Забыть можно всё, что угодно. Но стоит только сказать себе «я хочу забыть это», как эта возможность оказывается утерянной навсегда. Мы всегда будем помнить особенно отчетливо, потрясающе внятно – именно то, о чем хотим забыть. Этот механизм работает по принципу записок с напоминаниями. Если бы на памятных бумажках вместо «Выключи свет!», «Закрой дверь!», «Купи молоко!» писали «Забудь выключить свет!», «Забудь дома ключи и кошелёк!», «Забудь зайти в магазин!», ничего бы не изменилось. Никто бы всё равно не забыл ключи, не забыл о том, что нужно купить молоко и выключить свет перед уходом. В этом смысле слова «забудь» и «помни» не более чем синонимы, поскольку вызывают одну и ту же реакцию. Помнить.
Как только я решил всё забыть, в моей памяти встрепенулись тысячи тысяч происшествий из самых разных отрезков жизни. Они терзали меня, умоляя помнить. Впрочем, зачем забывать солнечные блики детства, которое прошло, как один счастливый, нескончаемо ясный день. Когда-то я бродил с мамой по тихой хвойной тропинке в сосновом лесу. Конечно, я не раз бывал там, но избирательность памяти берет своё. Млел последний жаркий день позднего лета, но в лесу было покойно. Пронзительные лучи изрешетили колючие сосновые ветви, но лучи не жгли, а мягким светом падали на тропинку под нашими беззвучно ступающими ногами. Я шел не торопясь, положив руки в карман выцветшей красной толстовки с темно-синими полосками на рукавах, джинсы были велики, края штанин волочились по земле. Всё это я помню словно со стороны, как будто смотрю с первых рядов кинозала фильм о своей жизни. Я совершенно не помню, был ли я рад этой прогулке, о чем я думал, о чём разговаривал с мамой. Только основных действующих лиц, экспозицию и фактуру сюжета. Было уютно, тихо, тонко пахла хвоя. Так было почти во всех картинах детства, которые мне удается воссоздать в памяти.

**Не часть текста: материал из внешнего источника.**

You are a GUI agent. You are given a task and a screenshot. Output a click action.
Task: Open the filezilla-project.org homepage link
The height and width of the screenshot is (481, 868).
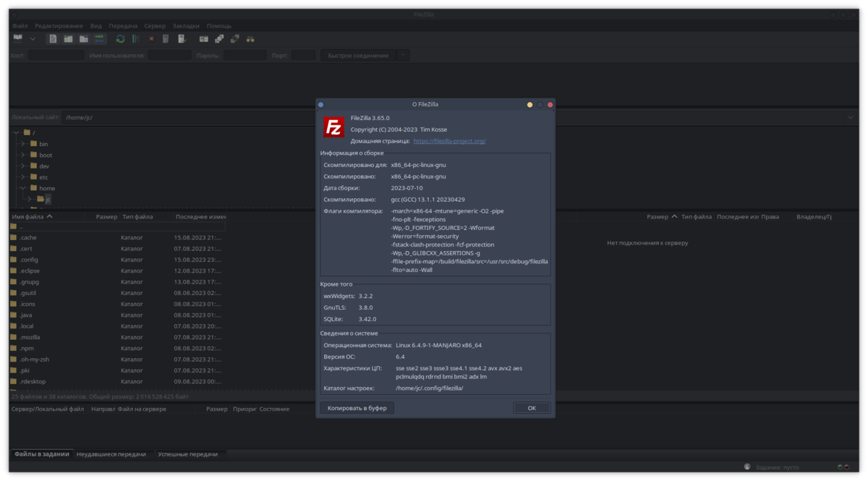448,140
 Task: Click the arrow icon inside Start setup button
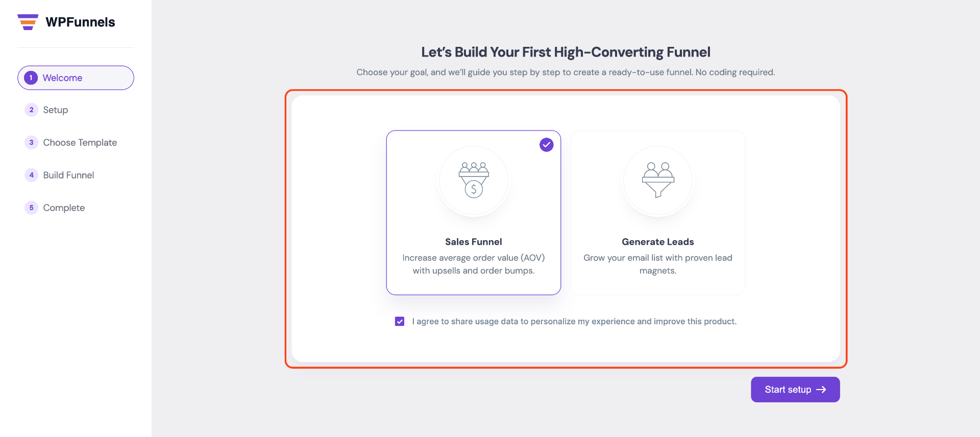821,390
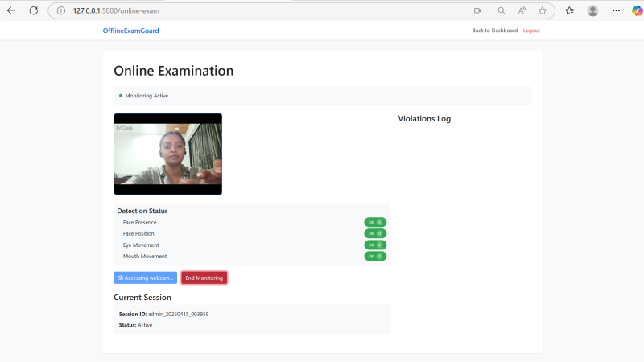Reload the page with the refresh icon

[33, 10]
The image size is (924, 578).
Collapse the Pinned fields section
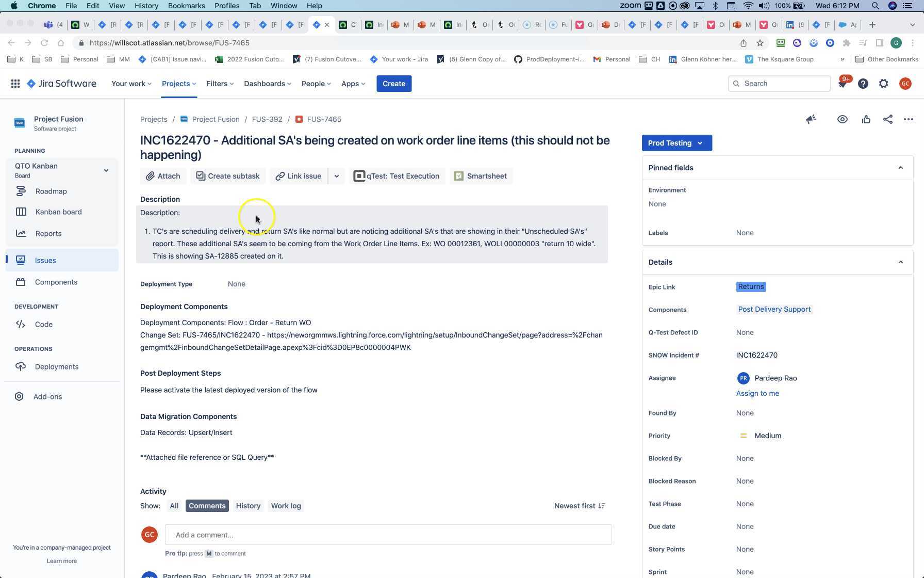900,168
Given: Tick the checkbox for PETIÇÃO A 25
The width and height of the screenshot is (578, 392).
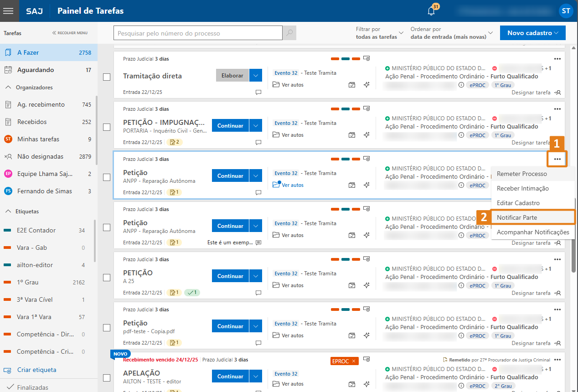Looking at the screenshot, I should pos(107,278).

То, что было ещё раньше, я помню как непрерывную цепь ощущений. Трава в поле, через которое я однажды шел с родителями, доходила мне до груди. Она то и дело щекотала лицо, пыльца попадала в нос, и я звонко чихал. Потом мы выбрались на колеи из твердой, засохшей глины, оставленные проезжим трактором. Я быстро перебирал ногами между мамой и папой, еле успевая за ними, а потом всё-таки не успел – и упал в колею, содрав кожу о твердую землю. Теперь я держал их за руки. Мамина рука была влажная и прохладная, папина – горячая и широкая, с тёмной подушечкой родинки на фаланге большого пальца. Своих рук я не помню. Только правую – ладонь долго щипало после падения.